Items from a dataset
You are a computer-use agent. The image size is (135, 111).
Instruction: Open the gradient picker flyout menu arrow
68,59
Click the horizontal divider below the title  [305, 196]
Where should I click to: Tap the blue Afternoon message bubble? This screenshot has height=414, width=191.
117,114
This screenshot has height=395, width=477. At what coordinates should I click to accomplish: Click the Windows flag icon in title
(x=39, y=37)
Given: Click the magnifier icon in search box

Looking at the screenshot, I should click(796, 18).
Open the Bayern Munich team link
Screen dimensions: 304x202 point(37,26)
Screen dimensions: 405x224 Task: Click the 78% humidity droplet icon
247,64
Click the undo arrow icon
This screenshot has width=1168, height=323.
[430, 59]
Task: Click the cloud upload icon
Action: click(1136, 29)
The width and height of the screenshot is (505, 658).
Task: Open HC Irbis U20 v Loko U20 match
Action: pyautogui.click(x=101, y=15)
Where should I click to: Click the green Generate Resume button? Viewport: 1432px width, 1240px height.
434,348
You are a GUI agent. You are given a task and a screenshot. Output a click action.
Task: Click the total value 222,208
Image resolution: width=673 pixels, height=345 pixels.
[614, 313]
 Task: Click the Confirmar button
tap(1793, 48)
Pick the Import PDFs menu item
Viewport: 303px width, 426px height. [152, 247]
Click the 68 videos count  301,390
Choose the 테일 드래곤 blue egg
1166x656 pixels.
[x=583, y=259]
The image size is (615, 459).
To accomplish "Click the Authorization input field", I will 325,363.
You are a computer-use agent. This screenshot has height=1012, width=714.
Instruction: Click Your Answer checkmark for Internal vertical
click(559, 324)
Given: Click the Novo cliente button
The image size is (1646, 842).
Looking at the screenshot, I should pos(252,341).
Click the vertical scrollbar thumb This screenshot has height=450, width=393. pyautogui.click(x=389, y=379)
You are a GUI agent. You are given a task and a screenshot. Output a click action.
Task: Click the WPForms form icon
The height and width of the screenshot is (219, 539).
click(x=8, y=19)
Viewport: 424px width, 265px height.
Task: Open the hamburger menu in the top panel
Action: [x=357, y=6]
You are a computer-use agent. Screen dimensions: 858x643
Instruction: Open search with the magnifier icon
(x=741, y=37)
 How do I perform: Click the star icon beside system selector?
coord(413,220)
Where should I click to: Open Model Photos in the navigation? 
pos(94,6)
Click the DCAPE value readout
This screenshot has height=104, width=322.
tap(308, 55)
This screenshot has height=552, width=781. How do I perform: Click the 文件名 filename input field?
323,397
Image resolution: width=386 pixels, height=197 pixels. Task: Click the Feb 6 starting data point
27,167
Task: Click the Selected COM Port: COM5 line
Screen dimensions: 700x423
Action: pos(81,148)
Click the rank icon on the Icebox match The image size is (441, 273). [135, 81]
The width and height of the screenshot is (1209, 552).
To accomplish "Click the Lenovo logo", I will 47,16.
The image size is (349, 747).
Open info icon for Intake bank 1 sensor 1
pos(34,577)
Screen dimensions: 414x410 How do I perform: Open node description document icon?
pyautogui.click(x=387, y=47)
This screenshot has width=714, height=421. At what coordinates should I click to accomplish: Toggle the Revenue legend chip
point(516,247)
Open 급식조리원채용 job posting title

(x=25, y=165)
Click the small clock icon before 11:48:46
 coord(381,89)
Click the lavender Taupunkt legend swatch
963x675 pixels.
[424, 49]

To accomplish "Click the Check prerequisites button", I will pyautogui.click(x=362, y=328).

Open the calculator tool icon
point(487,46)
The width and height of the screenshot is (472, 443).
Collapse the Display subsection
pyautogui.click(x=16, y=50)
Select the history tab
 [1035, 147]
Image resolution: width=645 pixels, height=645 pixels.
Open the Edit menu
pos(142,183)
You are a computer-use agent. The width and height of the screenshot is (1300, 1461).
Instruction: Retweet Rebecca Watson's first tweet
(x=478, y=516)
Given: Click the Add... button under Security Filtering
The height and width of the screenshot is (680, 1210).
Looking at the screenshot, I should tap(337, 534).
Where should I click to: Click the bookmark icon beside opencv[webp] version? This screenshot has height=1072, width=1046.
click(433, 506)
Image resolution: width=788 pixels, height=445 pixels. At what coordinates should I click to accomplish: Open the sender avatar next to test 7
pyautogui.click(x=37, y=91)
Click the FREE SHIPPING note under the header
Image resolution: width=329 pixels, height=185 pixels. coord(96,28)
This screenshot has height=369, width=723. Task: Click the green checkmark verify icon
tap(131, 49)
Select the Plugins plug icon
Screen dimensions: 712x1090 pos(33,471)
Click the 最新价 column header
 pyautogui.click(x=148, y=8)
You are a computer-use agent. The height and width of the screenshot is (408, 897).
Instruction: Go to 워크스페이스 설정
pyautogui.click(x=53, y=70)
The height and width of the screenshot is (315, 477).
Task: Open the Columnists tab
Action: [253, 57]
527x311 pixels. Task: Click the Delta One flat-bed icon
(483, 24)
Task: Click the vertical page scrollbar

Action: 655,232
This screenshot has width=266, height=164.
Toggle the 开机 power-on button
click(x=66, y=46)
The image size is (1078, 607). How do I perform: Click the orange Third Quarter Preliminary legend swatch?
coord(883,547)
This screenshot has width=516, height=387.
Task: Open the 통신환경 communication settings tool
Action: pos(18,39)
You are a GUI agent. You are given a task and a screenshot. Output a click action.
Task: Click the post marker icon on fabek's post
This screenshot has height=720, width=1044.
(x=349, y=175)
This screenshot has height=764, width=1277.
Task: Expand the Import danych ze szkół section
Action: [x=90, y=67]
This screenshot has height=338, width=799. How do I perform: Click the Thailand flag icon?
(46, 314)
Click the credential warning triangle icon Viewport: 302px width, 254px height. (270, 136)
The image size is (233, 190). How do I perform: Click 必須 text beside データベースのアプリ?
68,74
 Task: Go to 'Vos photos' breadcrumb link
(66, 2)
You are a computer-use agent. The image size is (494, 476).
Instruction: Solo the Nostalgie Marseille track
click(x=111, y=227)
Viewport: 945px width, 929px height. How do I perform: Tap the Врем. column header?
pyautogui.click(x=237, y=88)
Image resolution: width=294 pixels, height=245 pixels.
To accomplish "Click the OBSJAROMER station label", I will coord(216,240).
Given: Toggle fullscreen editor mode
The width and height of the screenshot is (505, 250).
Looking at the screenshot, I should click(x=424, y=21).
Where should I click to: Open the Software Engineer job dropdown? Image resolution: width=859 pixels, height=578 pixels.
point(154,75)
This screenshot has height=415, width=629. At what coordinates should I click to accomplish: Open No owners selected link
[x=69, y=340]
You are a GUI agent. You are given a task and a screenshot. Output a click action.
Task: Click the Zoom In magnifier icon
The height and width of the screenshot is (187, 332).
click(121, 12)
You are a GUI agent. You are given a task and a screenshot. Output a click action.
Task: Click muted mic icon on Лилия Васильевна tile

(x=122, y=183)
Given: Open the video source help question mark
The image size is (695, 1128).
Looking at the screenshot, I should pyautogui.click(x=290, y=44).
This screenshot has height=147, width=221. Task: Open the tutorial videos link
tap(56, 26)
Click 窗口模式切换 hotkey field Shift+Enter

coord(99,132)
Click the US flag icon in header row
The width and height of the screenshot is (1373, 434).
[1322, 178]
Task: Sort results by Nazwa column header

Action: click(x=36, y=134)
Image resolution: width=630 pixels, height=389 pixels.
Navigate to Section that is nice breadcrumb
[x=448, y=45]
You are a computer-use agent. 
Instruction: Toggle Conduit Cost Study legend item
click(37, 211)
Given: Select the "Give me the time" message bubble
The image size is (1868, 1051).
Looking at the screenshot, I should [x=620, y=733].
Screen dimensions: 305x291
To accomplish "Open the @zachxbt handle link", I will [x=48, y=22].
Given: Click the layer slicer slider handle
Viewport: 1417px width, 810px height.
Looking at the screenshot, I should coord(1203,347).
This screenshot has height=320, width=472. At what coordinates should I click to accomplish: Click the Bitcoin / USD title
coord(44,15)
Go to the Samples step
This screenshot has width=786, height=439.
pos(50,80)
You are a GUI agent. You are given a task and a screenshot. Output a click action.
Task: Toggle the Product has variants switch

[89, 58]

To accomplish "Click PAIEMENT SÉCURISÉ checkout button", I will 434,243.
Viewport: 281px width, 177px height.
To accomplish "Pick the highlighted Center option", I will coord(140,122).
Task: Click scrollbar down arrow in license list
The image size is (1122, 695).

• Exercise aim
State the number of lines in the records that include the word "will", and add nothing to it.

• Result of the task
7